Item 1(a). Name of Issuer:
Transocean Partners LLC
Item 1(b). Address of Issuer’s Principal Executive Offices:
Deepwater House
Kingswells Causeway
Prime Four Business Park
Aberdeen, AB15 8PU, Scotland, United Kingdom
Item 2(a). Name of Person Filing:
This Schedule 13G is jointly filed by: (i) Transocean Ltd. (“Transocean”) and (ii) Transocean Partners Holdings Limited (together, the “Reporting Persons”), with respect to the common units (the “Units”) of the Issuer owned by Transocean Partners Holdings Limited (“TPHL”).

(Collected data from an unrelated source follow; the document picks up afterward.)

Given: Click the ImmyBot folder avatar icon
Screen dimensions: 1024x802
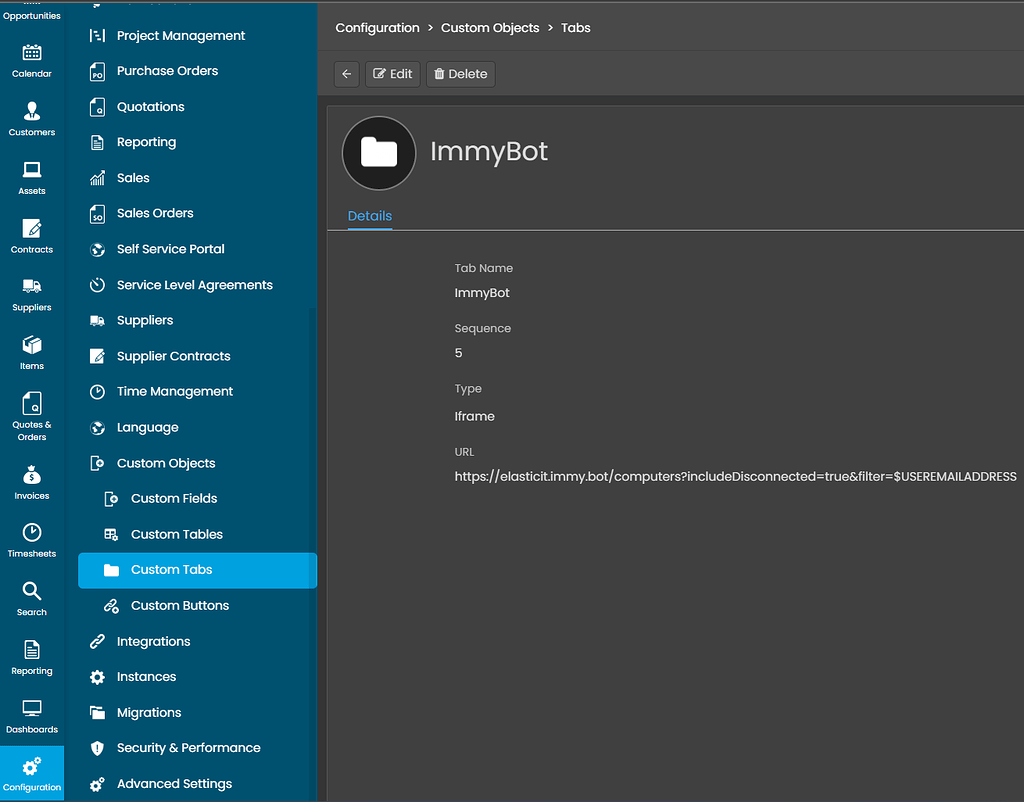Looking at the screenshot, I should click(x=379, y=152).
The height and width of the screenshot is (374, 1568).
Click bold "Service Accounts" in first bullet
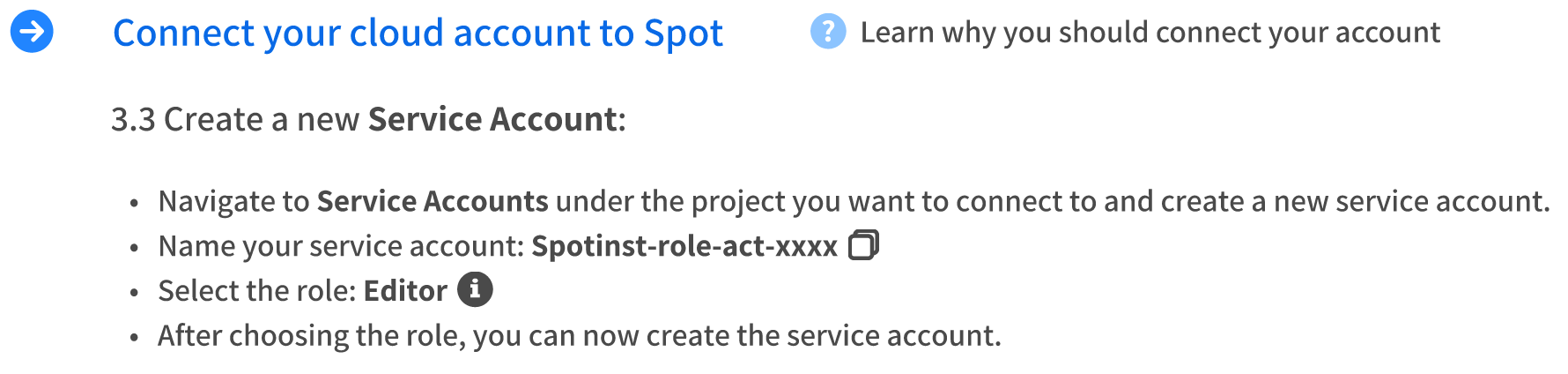[x=433, y=201]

TPHL is an indirect wholly-owned subsidiary of Transocean, therefore Transocean may be deemed to beneficially own the interests held directly or indirectly by TPHL.
Item 2(b). Address of Principal Business Office, or, if none, Residence:
The principal business address of Transocean is 10 Chemin de Blandonnet, Turmstrasse 30, CH-6300 Zug, Switzerland. The principal business address of TPHL is P.O. Box 10342, 70 Harbour Drive, 4th Floor, Grand Cayman, KY1-1003, Cayman Islands.
Item 2(c). Citizenship:
Transocean is a Swiss corporation with its registered office in Steinhausen, Canton of Zug. TPHL is a company formed under the laws of the Cayman Islands.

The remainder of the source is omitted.